The overall index, which gauges the cost of shipping dry bulk cargoes including iron ore, cement, grain, coal and fertiliser, was down 8 points, or 1.99 percent, at 394 points – below 400 points for the first time – and the lowest level in records that date back to January 1985.
“Dry bulk shipping is in the throws of a generational recession,” said Ben Nolan of brokerage and investment bank Stifel. “The recovery in demand no longer appears to be a 2016 event and even 2017 is in question.”
Financial markets have been in turmoil since the start of the year due to worries over the health of the world economy, China’s finances and the fallout from low oil prices.

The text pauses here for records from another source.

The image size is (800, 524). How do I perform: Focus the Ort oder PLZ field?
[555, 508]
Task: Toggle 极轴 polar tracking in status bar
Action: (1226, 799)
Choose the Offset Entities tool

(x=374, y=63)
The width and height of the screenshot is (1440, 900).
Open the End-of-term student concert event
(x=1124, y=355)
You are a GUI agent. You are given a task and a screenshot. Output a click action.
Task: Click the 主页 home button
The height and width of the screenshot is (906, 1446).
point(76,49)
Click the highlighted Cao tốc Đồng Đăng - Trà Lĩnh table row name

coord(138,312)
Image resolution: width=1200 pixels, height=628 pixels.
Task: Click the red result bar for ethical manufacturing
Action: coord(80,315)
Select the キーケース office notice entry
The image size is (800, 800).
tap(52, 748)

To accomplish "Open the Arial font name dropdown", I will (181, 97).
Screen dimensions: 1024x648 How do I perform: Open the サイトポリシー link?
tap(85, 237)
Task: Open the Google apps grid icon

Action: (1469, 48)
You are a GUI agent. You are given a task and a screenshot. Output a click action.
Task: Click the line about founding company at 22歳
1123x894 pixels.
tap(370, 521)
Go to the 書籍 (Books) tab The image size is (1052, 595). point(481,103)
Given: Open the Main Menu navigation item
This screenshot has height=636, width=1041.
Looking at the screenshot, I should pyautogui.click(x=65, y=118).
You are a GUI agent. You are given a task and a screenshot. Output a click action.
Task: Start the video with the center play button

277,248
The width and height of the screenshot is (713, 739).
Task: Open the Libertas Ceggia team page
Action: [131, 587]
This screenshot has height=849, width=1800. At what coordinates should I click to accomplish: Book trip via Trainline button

The dry bulk sector has been particularly hurt by slower Chinese business at a time when the sector is struggling with huge overcapacity.
“More gloom is forecast for the bulker market over the short-term. Concerns over the state of China’s economy are key,” consultants MSI said, adding the sector was in a “critical state”.
Analysts have downgraded several dry bulk companies in recent days leading some to see record falls in their share prices. Industry players say only the strongest firms will withstand the pressure, with casualties expected.
“Dry bulk companies had taken huge debt to finance vessel acquisitions with some hope for revival in the sector. However, this has backfired as shipowners are unable to meet even their operating expenses at the prevailing freight rates, forget about servicing debt,” consultants Drewry said.
The dry bulk shipping downturn began in 2008, after the onset of the financial crisis, and has worsened significantly in recent months as the Chinese economy has slowed, meaning less appetite for iron ore and coal.
The capesize index, shed 21 points, or 7.89 percent, to 245 points on Wednesday. Average daily earnings for capesizes dropped $160 to a record low of $3,101.